■ PROBLEM STATEMENT:
Copy out the column below on linking marketing to business goals, word for word and in full.

■ ARTICLE:
Align marketing, strategic goals for your Vail business
In many of my columns, no matter the topic, I stress the need to link marketing strategy with business goals.
It doesn’t matter if you’re planning a Web site, activating a sponsorship, or figuring out if you should buy more ads in the newspaper. These strategies all need to align with your goals, otherwise they’ll likely waste money.
Goals give you a target to aim for. They make it easier for you to see the correct path. And being able to see where you’re going makes decision-making much easier: if I do this, will it bring me closer or further away from my goal?
With infinite possibilities of options for your marketing dollars, it’s crucial to pick the right options that will be best for the health of your company. For every dollar you spend on marketing, ask yourself, “How will this bring my business closer to its goals?” If you can’t come up with a good answer, save the dollar.
The first step is to make sure your business has defined goals. They need to be big, yet achievable. What’s stopping you from being the largest plumbing service in Eagle County? Or even Colorado?
Your goals need to be specific and detailed. The more detailed your goals are, the easier they are to visualize. It’s worth repeating: if you can see what success is, you can make the right decisions to get there. A vague goal will keep you floundering around.
Your goals need to be measurable. Otherwise, how do you know when you accomplished your goal? Wanting to be the best plumber is one thing. But how will you define best?

■ DATA:
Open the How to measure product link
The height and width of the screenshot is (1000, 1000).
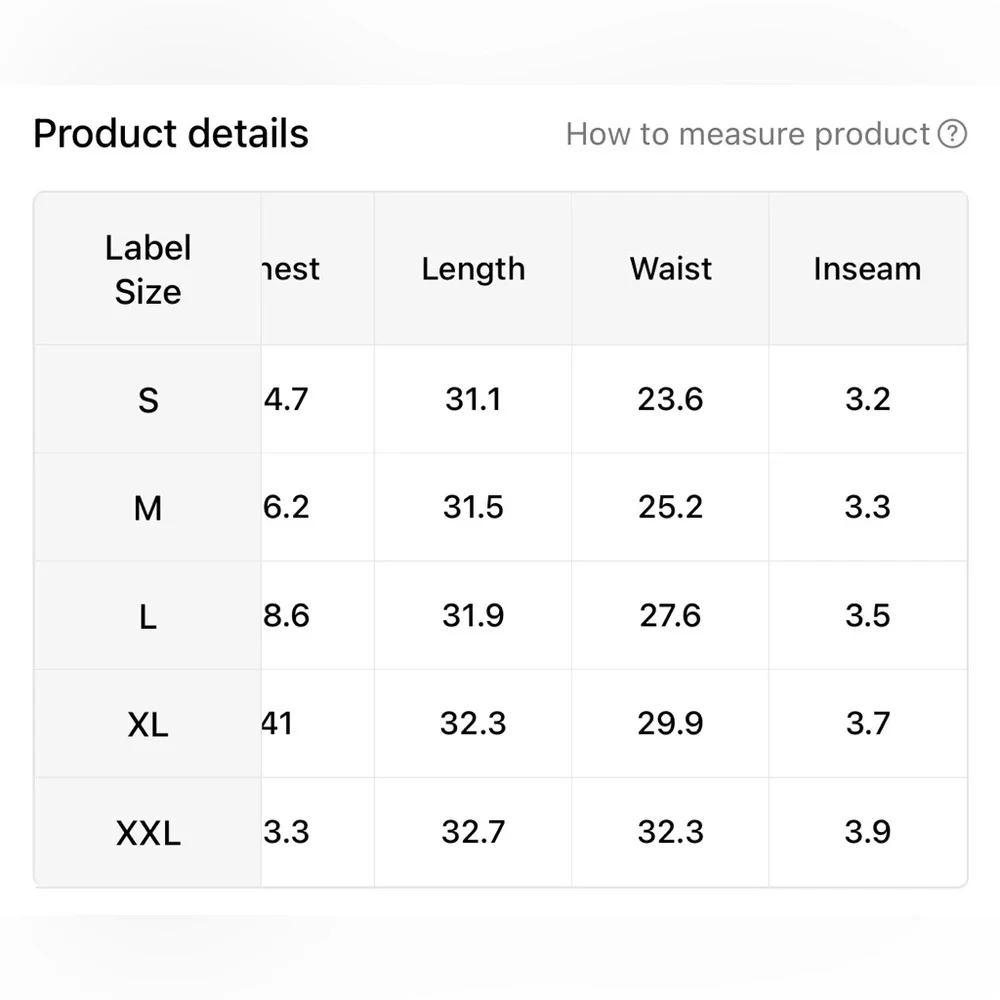tap(748, 134)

■ EXERCISE SOLUTION:
Align marketing, strategic goals for your Vail business
In many of my columns, no matter the topic, I stress the need to link marketing strategy with business goals.
It doesn’t matter if you’re planning a Web site, activating a sponsorship, or figuring out if you should buy more ads in the newspaper. These strategies all need to align with your goals, otherwise they’ll likely waste money.
Goals give you a target to aim for. They make it easier for you to see the correct path. And being able to see where you’re going makes decision-making much easier: if I do this, will it bring me closer or further away from my goal?
With infinite possibilities of options for your marketing dollars, it’s crucial to pick the right options that will be best for the health of your company. For every dollar you spend on marketing, ask yourself, “How will this bring my business closer to its goals?” If you can’t come up with a good answer, save the dollar.
The first step is to make sure your business has defined goals. They need to be big, yet achievable. What’s stopping you from being the largest plumbing service in Eagle County? Or even Colorado?
Your goals need to be specific and detailed. The more detailed your goals are, the easier they are to visualize. It’s worth repeating: if you can see what success is, you can make the right decisions to get there. A vague goal will keep you floundering around.
Your goals need to be measurable. Otherwise, how do you know when you accomplished your goal? Wanting to be the best plumber is one thing. But how will you define best?